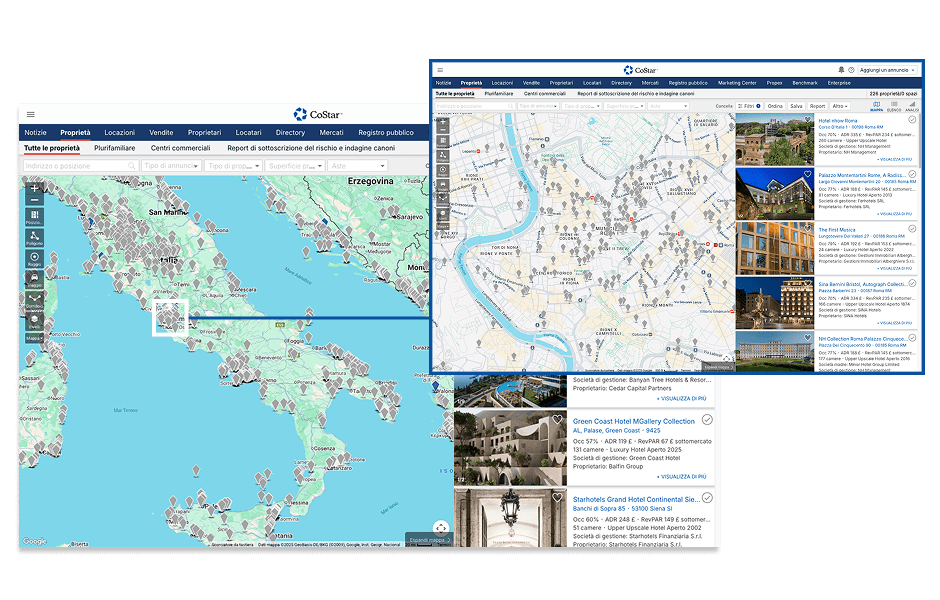The image size is (940, 600).
Task: Open the help question mark icon
Action: 852,70
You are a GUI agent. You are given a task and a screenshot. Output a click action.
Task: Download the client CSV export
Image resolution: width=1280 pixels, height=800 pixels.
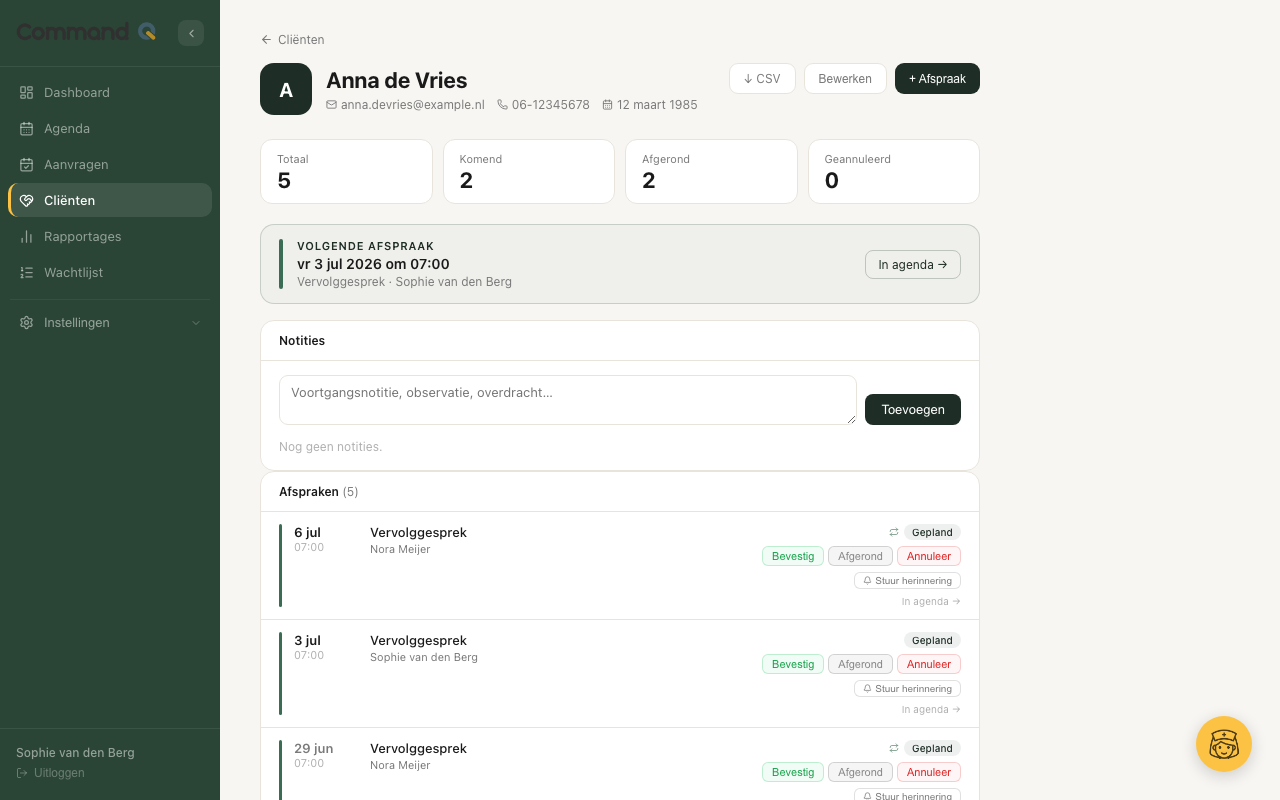[x=762, y=78]
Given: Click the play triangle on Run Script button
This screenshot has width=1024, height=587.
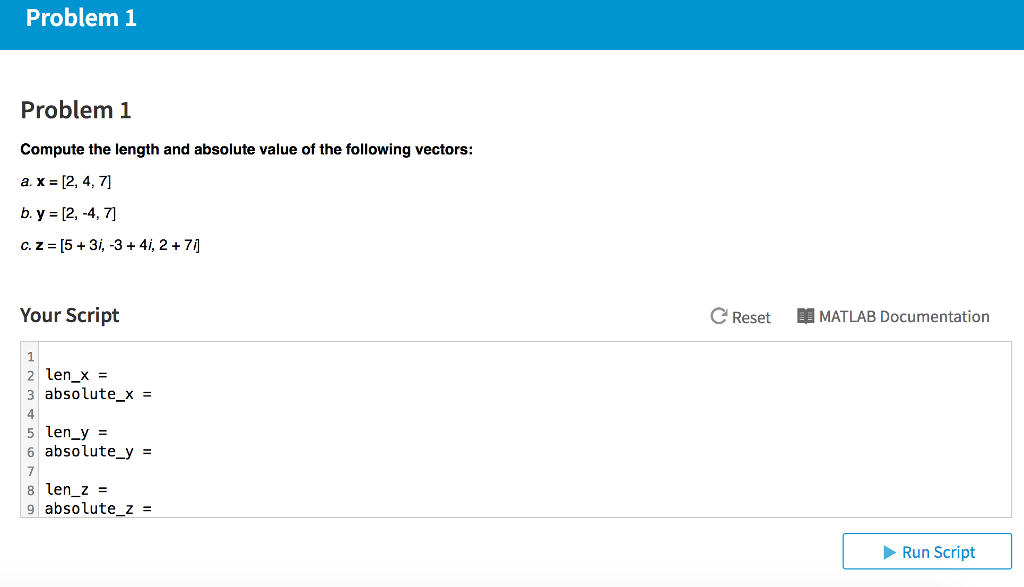Looking at the screenshot, I should (888, 551).
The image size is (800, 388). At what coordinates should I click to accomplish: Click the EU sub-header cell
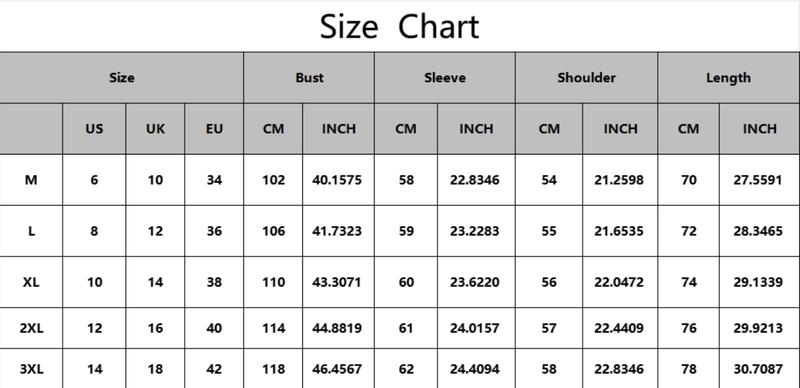214,129
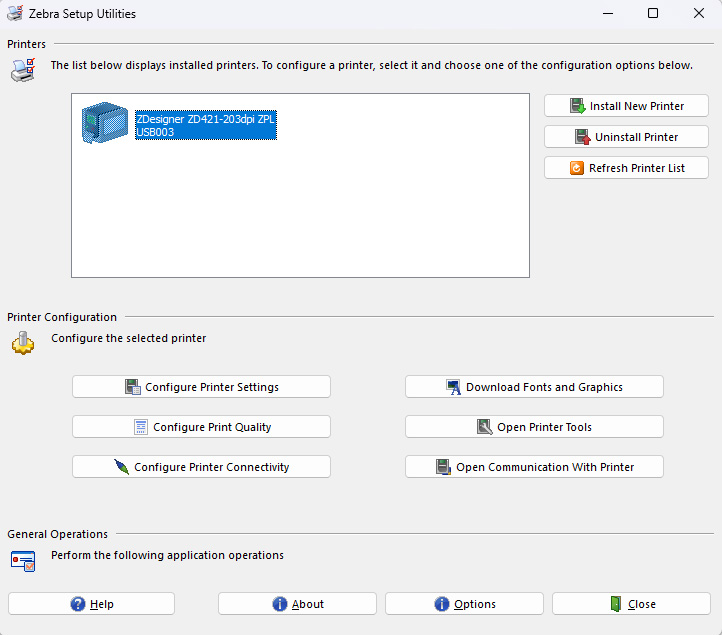Launch Configure Printer Connectivity
722x635 pixels.
tap(201, 467)
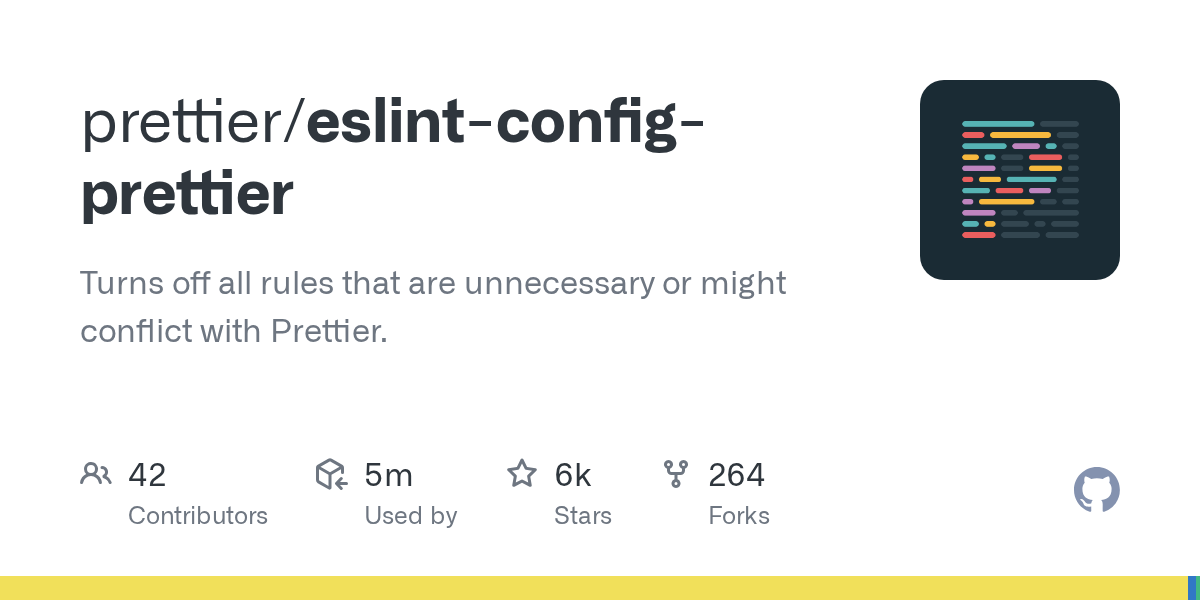The width and height of the screenshot is (1200, 600).
Task: Select the Prettier logo thumbnail
Action: [1019, 180]
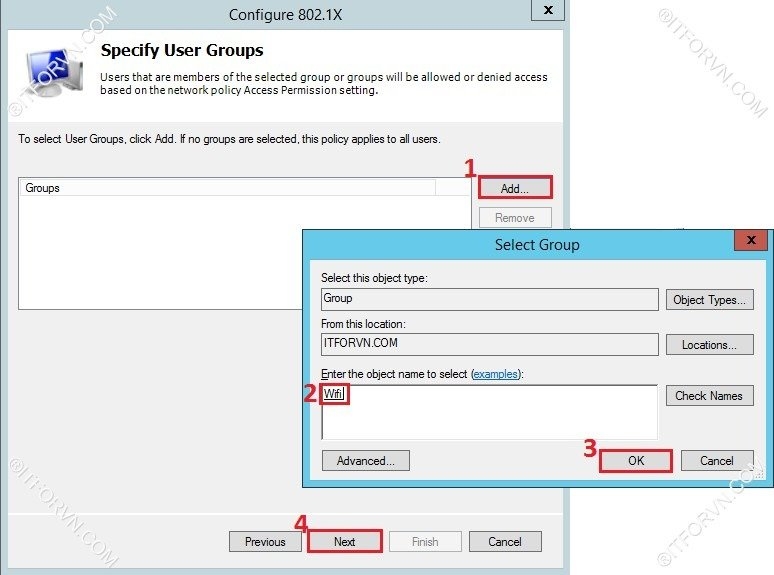Open the examples help link

point(496,374)
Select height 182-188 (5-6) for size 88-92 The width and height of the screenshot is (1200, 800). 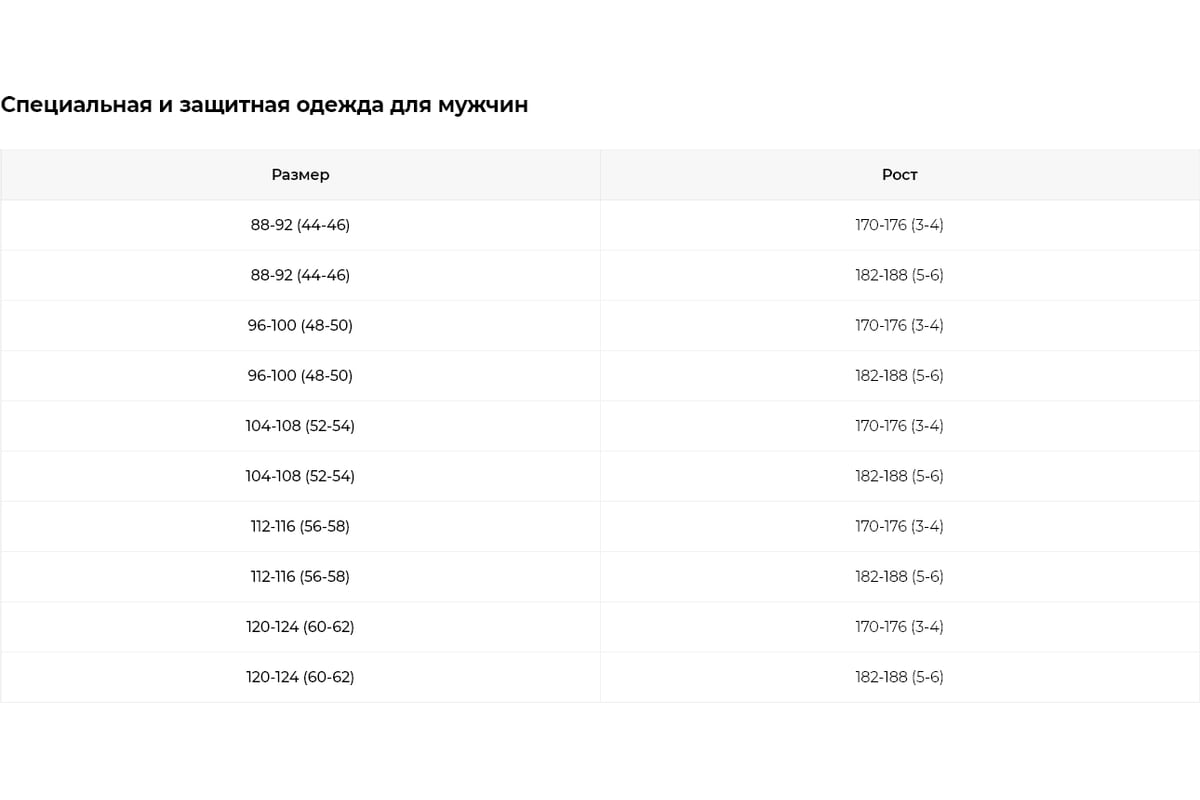899,275
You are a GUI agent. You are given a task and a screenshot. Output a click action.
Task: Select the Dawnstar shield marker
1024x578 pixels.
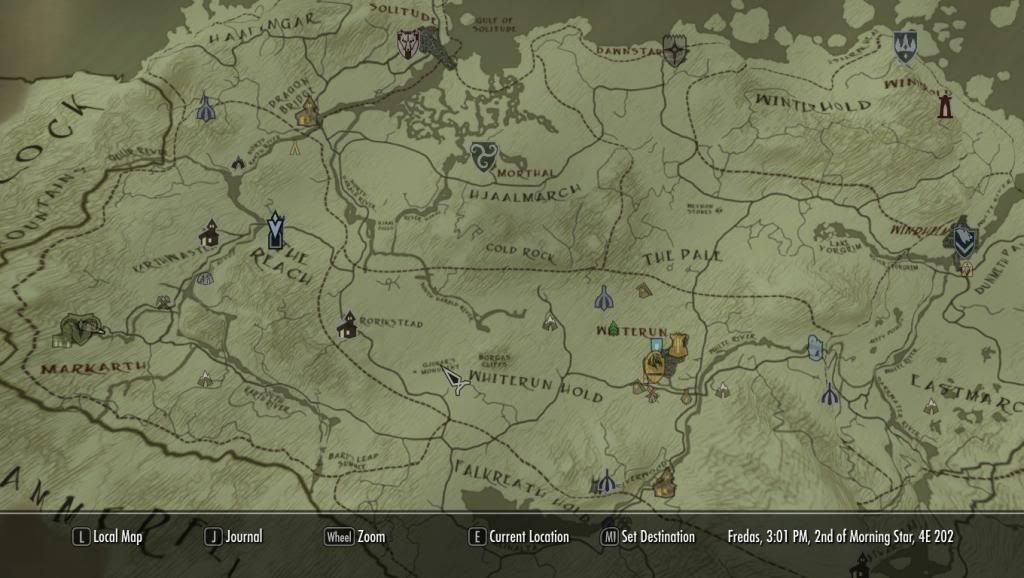tap(676, 51)

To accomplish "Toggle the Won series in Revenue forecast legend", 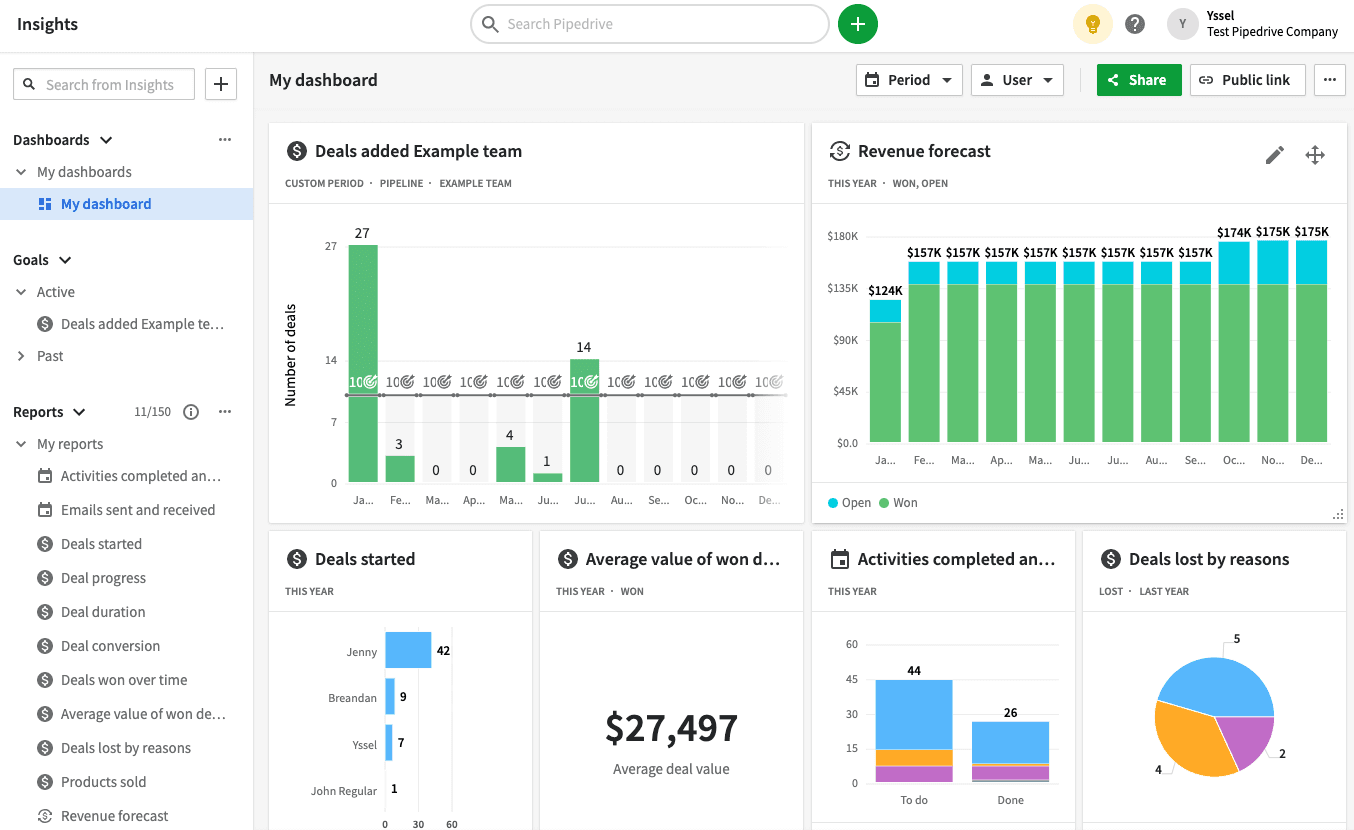I will [x=897, y=502].
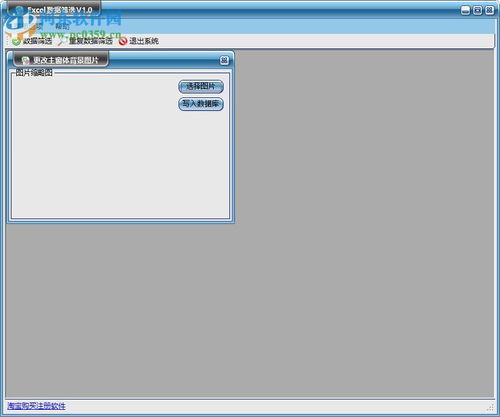Close the 更改主窗体背景图片 sub-window

point(224,60)
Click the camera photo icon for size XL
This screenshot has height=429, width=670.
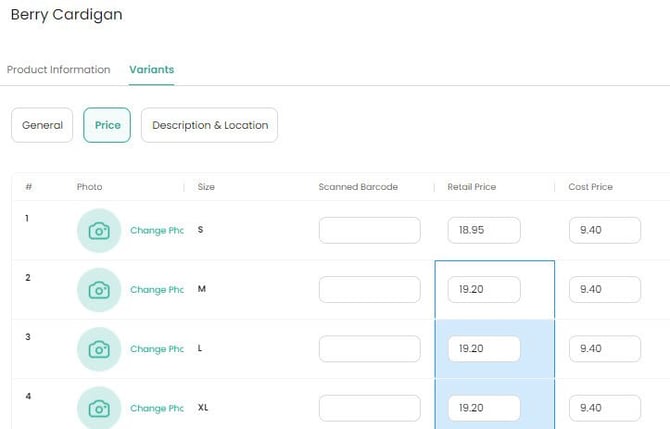[x=99, y=408]
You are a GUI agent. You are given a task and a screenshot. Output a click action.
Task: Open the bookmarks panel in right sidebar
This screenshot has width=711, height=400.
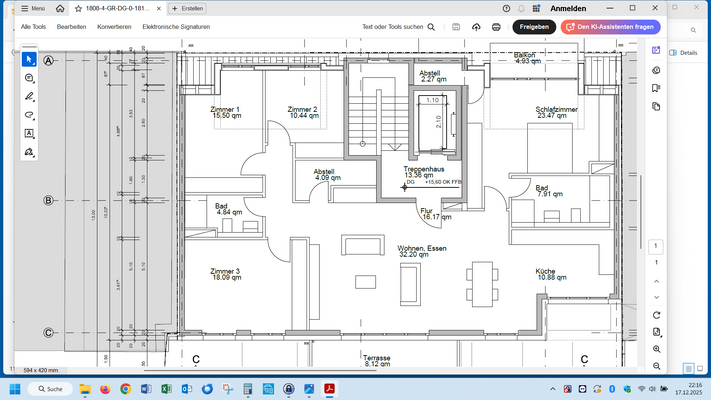[x=656, y=88]
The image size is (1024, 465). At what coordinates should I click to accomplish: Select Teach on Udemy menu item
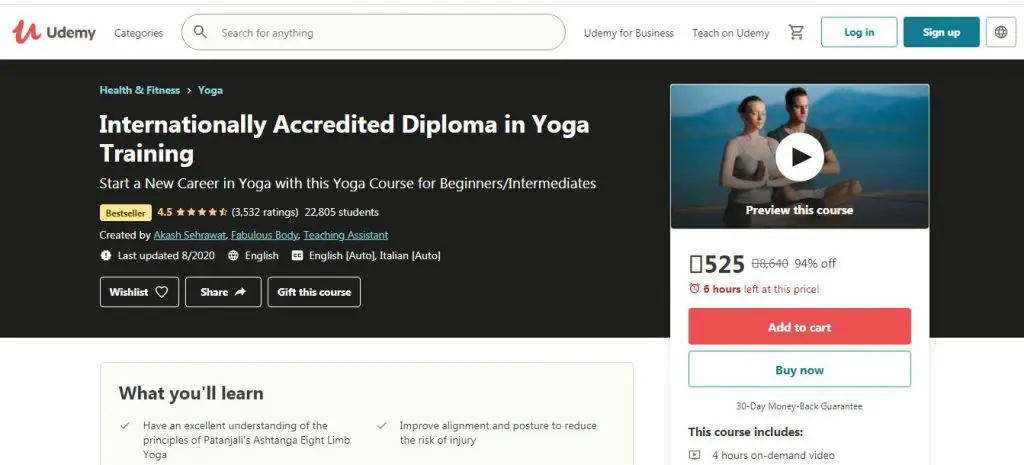pyautogui.click(x=731, y=33)
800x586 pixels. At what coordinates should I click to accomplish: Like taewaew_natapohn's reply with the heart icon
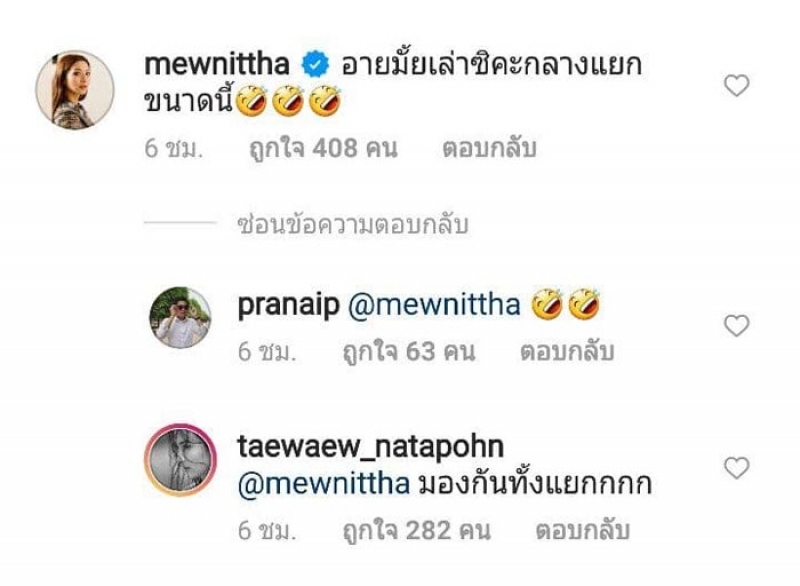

# Exercise
From the line containing "Click the camera photo icon for size XL" to the end of the listing, restate each line word for word and nothing more; the pictures stay out.

# Written response
Click the camera photo icon for size XL
This screenshot has height=429, width=670.
[x=99, y=408]
You are a GUI agent. You are given a task and a screenshot. Output a click action.
Task: Open the bookmarks panel in right sidebar
This screenshot has width=711, height=400.
[x=656, y=88]
The image size is (1024, 465). At what coordinates should I click to accomplish: Select Teach on Udemy menu item
pyautogui.click(x=731, y=33)
800x586 pixels. At what coordinates should I click to accomplish: Like taewaew_natapohn's reply with the heart icon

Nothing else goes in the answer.